* [Exercise details]: Each entry below is to be reproduced exactly, though any pictures it holds must be omitted.

(Items listed in a dataset)
------------------------

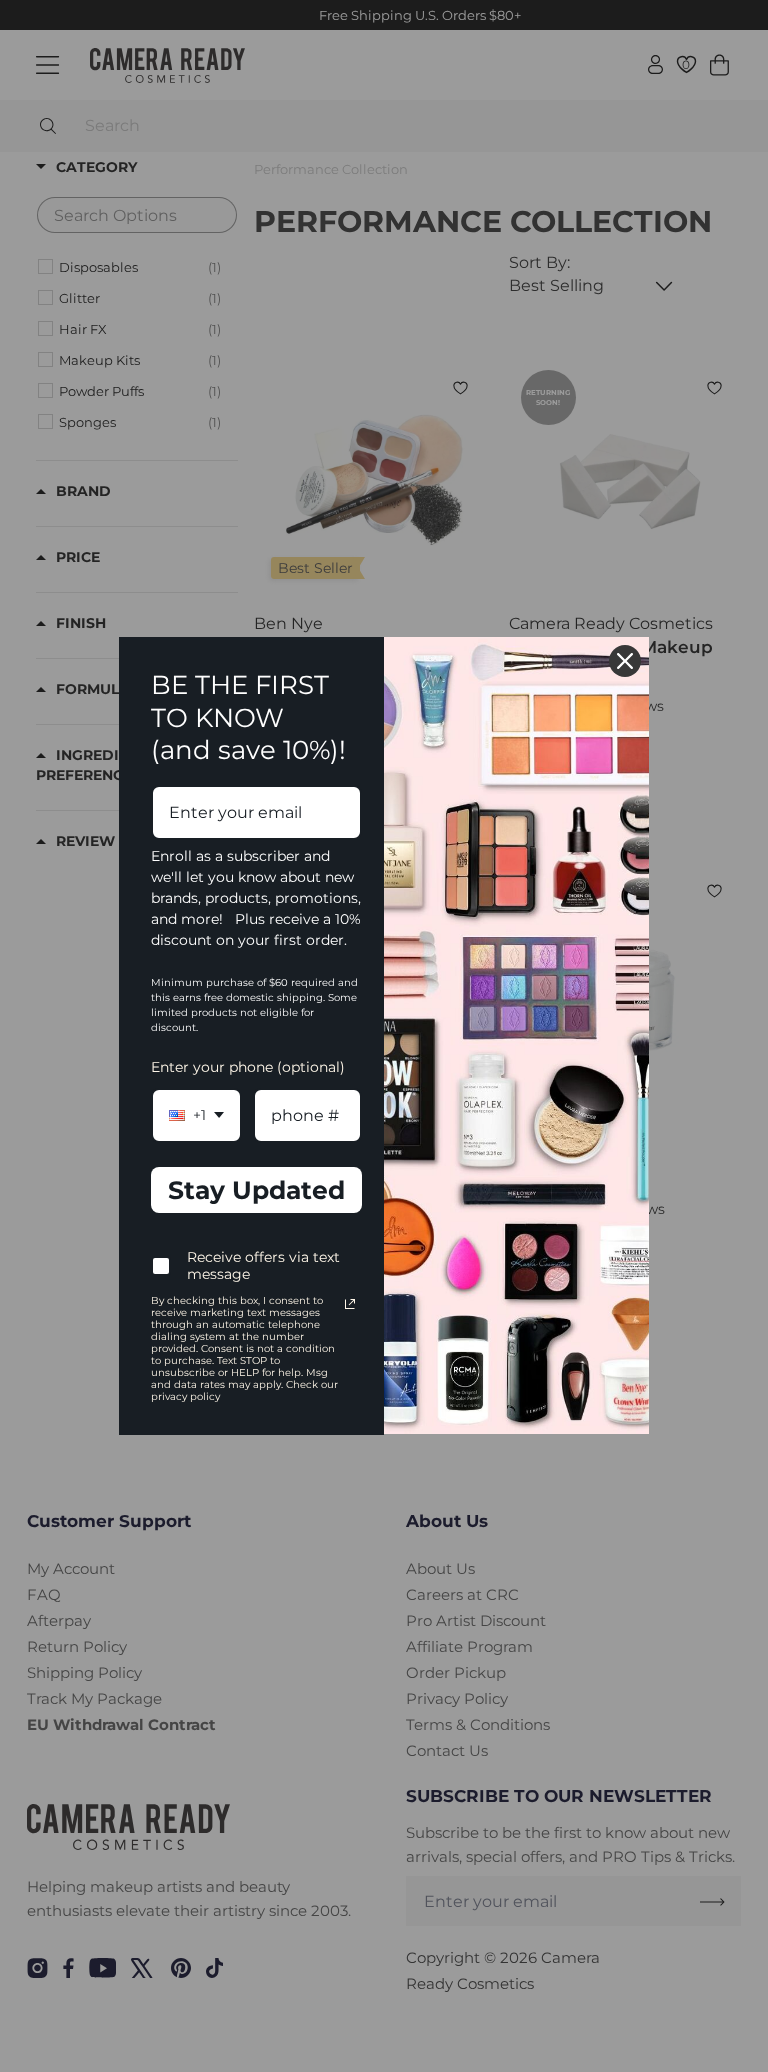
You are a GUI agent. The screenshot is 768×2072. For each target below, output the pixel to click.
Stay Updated (256, 1190)
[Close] (625, 661)
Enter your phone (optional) (248, 1067)
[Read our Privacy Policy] (350, 1304)
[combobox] (196, 1115)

------------------------

* [Result for this exercise]:
You are a GUI agent. The screenshot is 768×2072. For each target below, output the pixel to click.
Stay Updated (256, 1190)
[Close] (625, 661)
Enter your phone (optional) (248, 1067)
[Read our Privacy Policy] (350, 1304)
[combobox] (196, 1115)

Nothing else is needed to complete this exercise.